_WHAT TO WORK ON_:
[a] According to the article about Nashville's student-run Shade Tree Clinic, since what year have Vanderbilt medical students volunteered there?
[b] Continue the article about the Shade Tree Clinic, starting right after its last sentence.

------ EXCERPTED TEXT

Student-run clinic provides free healthcare to Nashville residents

The clinic is staffed by Vanderbilt medical students who serve those who would otherwise be without healthcare

Since 2004, Vanderbilt medical students who volunteer at the Shade Tree Clinic have worked to provide free medical care to patients in Middle Tennessee. The clinic is one of the largest student-run free clinics in the country.

Shade Tree provides two clinics every week that are open for anyone in the Nashville community to receive free medical care from medical students. Daniel Hong is a student in his second year at Vanderbilt Medical School who is involved with the clinic and its fundraising efforts.

With the clinic being purely run by medical students, volunteers are responsible for checking patients in, gathering information, filling out prescriptions, handling clinic finances and acting as clinic directors.

“There are typically two med students with a patient, a preclinical and a clinical one,” Hong said. “From the moment you step into the clinic, there’s a med student behind the counter who takes your information and another who takes your vitals and gets a history from you.”

Hong explained that preclinical and clinical students are at different stages of their education, with a preclinical student still in the lecture stage of medical school and a clinical student having more experience working in a hospital.

“It’s really great because you have some student-to-student teaching and an older med student learns how to conduct interviews and gather information, which is probably the most important thing that we learn in the first few years,” he said.

I think that it’s a bit more of a rich and immersive experience than traditional shadowing

The clinic is overseen by an attending physician, to whom all the medical students working in the clinic on a given day report to. The clinic, on Dickerson Pike, is able to provide lab tests and some medications to its patients and is able to utilize the Vanderbilt medical center’s resources.

------------
------ DATASET EXTRACT

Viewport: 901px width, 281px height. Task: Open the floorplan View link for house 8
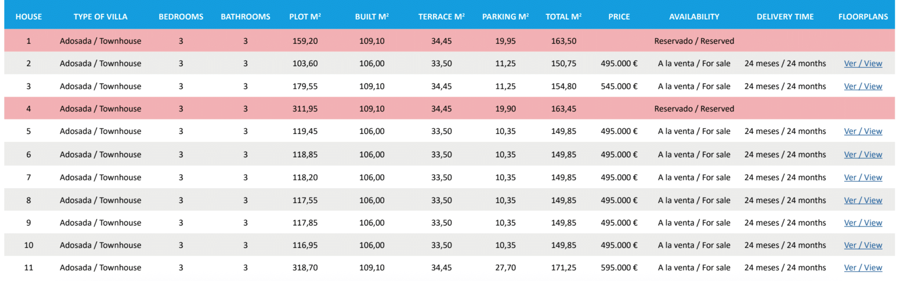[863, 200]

------------
------ DATASET EXTRACT

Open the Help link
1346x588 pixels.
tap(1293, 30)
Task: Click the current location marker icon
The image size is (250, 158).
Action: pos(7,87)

------------

_ANSWERS TO THE PROBLEMS_:
[a] Since 2004.

[b]
Hong said that the clinic also runs with the help of some undergraduate students.

“We have a lot of undergrads who volunteer,” Hong said. “The most popular one is probably acting as a translator. A large portion of our patients are Spanish-speaking only, and we have undergrads who volunteer and act as translators and they can really help speed the clinic along.”

Undergraduate students also volunteer at the clinic’s front desk, assisting the clinic coordinator with scheduling and making charts. In addition, undergraduate students have the opportunity to shadow the medical students in the clinic.

“I think that it’s a bit more of a rich and immersive experience than traditional shadowing, just because it is student-run and med students are a lot more likely to let undergrads get involved and maybe ask a few questions, or explain why they asked a question or what they’re doing,” Hong said.

Hong said his first experience treating a patient in the clinic was memorable for him because of the opportunity to not only observe, but also learn about providing medical care.

“When I shadowed doctors before, there was a big disconnect for me as the non-medical person trying to understand what they were thinking,” he said. “It was so different for me being in a med student run clinic, though. I could relate to their questions and how they were thinking. I was able to better learn how to more efficiently use time and how to ask appropriate questions in a manner that makes the patient more comfortable .”

We’re able to not only provide care, but we provide continuity of care

The clinic’s impact on the community is evident in its growing numbers and the investment of time and money that keeps it running, according to Hong.

“Everyone we see is uninsured, so a lot of them are just swept under the system and wouldn’t get healthcare otherwise,” Hong said.  “They vastly appreciate it and it’s great because we have a lot of patients who come back consistently. We’re able to not only provide care, but we provide continuity of care, too, by being open for so long.”

The clinic has two main fundraisers: the Shade Tree Benefit Dinner and the Shade Tree Trot, an annual 5k that is taking place on Saturday, April 21, 2017.

“It’s a really fun community event that underlies the  community goals of care that Shade Tree is all about, and it’s for a good cause,” Hong said. “We love having people involved and participating, and there’s a lot of opportunities to be involved as an undergrad, whether it’s coming to the clinic or being there on race day.”